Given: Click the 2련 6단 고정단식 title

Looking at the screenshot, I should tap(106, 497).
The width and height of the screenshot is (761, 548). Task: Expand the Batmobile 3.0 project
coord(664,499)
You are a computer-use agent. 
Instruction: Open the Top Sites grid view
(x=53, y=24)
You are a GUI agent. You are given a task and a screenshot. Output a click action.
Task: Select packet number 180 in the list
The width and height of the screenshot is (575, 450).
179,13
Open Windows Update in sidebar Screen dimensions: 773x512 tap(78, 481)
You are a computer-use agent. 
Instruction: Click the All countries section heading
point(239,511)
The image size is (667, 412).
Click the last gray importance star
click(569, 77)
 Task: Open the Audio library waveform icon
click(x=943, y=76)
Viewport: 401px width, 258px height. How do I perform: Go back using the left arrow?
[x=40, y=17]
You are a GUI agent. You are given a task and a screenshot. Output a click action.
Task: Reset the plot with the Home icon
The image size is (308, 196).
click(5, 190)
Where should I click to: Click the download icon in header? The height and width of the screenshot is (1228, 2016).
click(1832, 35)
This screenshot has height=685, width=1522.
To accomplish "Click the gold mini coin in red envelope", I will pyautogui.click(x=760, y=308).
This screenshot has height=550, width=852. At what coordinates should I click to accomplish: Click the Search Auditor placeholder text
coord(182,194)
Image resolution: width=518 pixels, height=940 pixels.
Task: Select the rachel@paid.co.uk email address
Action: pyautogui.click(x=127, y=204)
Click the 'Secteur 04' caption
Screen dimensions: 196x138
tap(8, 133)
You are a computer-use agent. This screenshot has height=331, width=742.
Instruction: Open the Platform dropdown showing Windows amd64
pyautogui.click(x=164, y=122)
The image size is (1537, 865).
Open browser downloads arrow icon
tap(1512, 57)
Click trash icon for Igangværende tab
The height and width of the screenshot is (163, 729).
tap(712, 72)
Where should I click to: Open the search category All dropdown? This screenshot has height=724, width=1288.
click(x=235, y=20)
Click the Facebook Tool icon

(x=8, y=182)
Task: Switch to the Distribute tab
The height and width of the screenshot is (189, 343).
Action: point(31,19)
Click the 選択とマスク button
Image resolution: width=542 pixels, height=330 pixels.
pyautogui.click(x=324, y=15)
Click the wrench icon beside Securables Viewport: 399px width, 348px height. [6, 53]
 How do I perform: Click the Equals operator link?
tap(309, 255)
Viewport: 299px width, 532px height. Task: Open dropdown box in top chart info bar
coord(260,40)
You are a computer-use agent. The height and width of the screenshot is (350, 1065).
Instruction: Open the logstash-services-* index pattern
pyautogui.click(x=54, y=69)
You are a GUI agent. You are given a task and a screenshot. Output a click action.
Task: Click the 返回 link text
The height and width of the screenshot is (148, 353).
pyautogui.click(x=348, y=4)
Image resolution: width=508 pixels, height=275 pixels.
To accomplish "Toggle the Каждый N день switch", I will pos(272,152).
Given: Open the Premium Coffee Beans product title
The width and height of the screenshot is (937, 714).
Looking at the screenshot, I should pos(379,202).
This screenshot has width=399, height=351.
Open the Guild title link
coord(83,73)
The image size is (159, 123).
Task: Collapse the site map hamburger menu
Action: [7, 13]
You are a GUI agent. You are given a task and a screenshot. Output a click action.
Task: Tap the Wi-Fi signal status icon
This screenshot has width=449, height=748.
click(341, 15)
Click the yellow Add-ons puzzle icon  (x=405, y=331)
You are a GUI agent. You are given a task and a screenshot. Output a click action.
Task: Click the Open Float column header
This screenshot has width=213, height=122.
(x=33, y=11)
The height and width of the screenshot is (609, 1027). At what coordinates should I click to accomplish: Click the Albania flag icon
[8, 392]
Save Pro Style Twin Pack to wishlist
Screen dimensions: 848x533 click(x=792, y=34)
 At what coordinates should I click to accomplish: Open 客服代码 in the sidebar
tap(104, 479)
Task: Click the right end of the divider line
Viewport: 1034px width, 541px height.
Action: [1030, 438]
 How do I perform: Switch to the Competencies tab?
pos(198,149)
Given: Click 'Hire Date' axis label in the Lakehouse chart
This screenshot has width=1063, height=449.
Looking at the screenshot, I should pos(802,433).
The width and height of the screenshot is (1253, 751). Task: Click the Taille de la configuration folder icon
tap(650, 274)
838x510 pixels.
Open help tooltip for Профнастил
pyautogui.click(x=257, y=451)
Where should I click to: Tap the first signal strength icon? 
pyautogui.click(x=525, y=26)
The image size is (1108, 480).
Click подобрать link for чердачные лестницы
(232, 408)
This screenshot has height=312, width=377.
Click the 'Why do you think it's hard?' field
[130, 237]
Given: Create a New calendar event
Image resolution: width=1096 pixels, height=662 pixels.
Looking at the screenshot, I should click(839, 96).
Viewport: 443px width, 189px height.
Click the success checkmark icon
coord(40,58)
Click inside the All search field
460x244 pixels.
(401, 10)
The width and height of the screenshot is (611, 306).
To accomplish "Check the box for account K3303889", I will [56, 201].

____________

Task goal - Once you have read the records above, output each of them verbatim.

Result for this task -
Given: Click the 2련 6단 고정단식 title

Looking at the screenshot, I should tap(106, 497).
The width and height of the screenshot is (761, 548). Task: Expand the Batmobile 3.0 project
coord(664,499)
You are a computer-use agent. 
Instruction: Open the Top Sites grid view
(x=53, y=24)
You are a GUI agent. You are given a task and a screenshot. Output a click action.
Task: Select packet number 180 in the list
The width and height of the screenshot is (575, 450).
179,13
Open Windows Update in sidebar Screen dimensions: 773x512 tap(78, 481)
You are a computer-use agent. 
Instruction: Click the All countries section heading
point(239,511)
The image size is (667, 412).
Click the last gray importance star
click(569, 77)
 Task: Open the Audio library waveform icon
click(x=943, y=76)
Viewport: 401px width, 258px height. How do I perform: Go back using the left arrow?
[x=40, y=17]
You are a GUI agent. You are given a task and a screenshot. Output a click action.
Task: Reset the plot with the Home icon
The image size is (308, 196).
click(5, 190)
Where should I click to: Click the download icon in header? The height and width of the screenshot is (1228, 2016).
click(1832, 35)
This screenshot has height=685, width=1522.
To accomplish "Click the gold mini coin in red envelope", I will pyautogui.click(x=760, y=308).
This screenshot has height=550, width=852. At what coordinates should I click to accomplish: Click the Search Auditor placeholder text
coord(182,194)
Image resolution: width=518 pixels, height=940 pixels.
Task: Select the rachel@paid.co.uk email address
Action: pyautogui.click(x=127, y=204)
Click the 'Secteur 04' caption
Screen dimensions: 196x138
tap(8, 133)
You are a computer-use agent. This screenshot has height=331, width=742.
Instruction: Open the Platform dropdown showing Windows amd64
pyautogui.click(x=164, y=122)
The image size is (1537, 865).
Open browser downloads arrow icon
tap(1512, 57)
Click trash icon for Igangværende tab
The height and width of the screenshot is (163, 729).
tap(712, 72)
Where should I click to: Open the search category All dropdown? This screenshot has height=724, width=1288.
click(x=235, y=20)
Click the Facebook Tool icon

(x=8, y=182)
Task: Switch to the Distribute tab
The height and width of the screenshot is (189, 343).
Action: point(31,19)
Click the 選択とマスク button
Image resolution: width=542 pixels, height=330 pixels.
pyautogui.click(x=324, y=15)
Click the wrench icon beside Securables Viewport: 399px width, 348px height. [6, 53]
 How do I perform: Click the Equals operator link?
tap(309, 255)
Viewport: 299px width, 532px height. Task: Open dropdown box in top chart info bar
coord(260,40)
You are a computer-use agent. The height and width of the screenshot is (350, 1065).
Instruction: Open the logstash-services-* index pattern
pyautogui.click(x=54, y=69)
You are a GUI agent. You are given a task and a screenshot. Output a click action.
Task: Click the 返回 link text
The height and width of the screenshot is (148, 353).
pyautogui.click(x=348, y=4)
Image resolution: width=508 pixels, height=275 pixels.
To accomplish "Toggle the Каждый N день switch", I will pos(272,152).
Given: Open the Premium Coffee Beans product title
The width and height of the screenshot is (937, 714).
Looking at the screenshot, I should pos(379,202).
This screenshot has width=399, height=351.
Open the Guild title link
coord(83,73)
The image size is (159, 123).
Task: Collapse the site map hamburger menu
Action: [7, 13]
You are a GUI agent. You are given a task and a screenshot. Output a click action.
Task: Tap the Wi-Fi signal status icon
This screenshot has width=449, height=748.
click(341, 15)
Click the yellow Add-ons puzzle icon  (x=405, y=331)
You are a GUI agent. You are given a task and a screenshot. Output a click action.
Task: Click the Open Float column header
This screenshot has width=213, height=122.
(x=33, y=11)
The height and width of the screenshot is (609, 1027). At what coordinates should I click to accomplish: Click the Albania flag icon
[8, 392]
Save Pro Style Twin Pack to wishlist
Screen dimensions: 848x533 click(x=792, y=34)
 At what coordinates should I click to accomplish: Open 客服代码 in the sidebar
tap(104, 479)
Task: Click the right end of the divider line
Viewport: 1034px width, 541px height.
Action: [1030, 438]
 How do I perform: Switch to the Competencies tab?
pos(198,149)
Given: Click 'Hire Date' axis label in the Lakehouse chart
This screenshot has width=1063, height=449.
Looking at the screenshot, I should pos(802,433).
The width and height of the screenshot is (1253, 751). Task: Click the Taille de la configuration folder icon
tap(650, 274)
838x510 pixels.
Open help tooltip for Профнастил
pyautogui.click(x=257, y=451)
Where should I click to: Tap the first signal strength icon? 
pyautogui.click(x=525, y=26)
The image size is (1108, 480).
Click подобрать link for чердачные лестницы
(232, 408)
This screenshot has height=312, width=377.
Click the 'Why do you think it's hard?' field
[130, 237]
Given: Create a New calendar event
Image resolution: width=1096 pixels, height=662 pixels.
Looking at the screenshot, I should click(839, 96).
Viewport: 443px width, 189px height.
Click the success checkmark icon
coord(40,58)
Click inside the All search field
460x244 pixels.
(401, 10)
The width and height of the screenshot is (611, 306).
To accomplish "Check the box for account K3303889", I will [56, 201].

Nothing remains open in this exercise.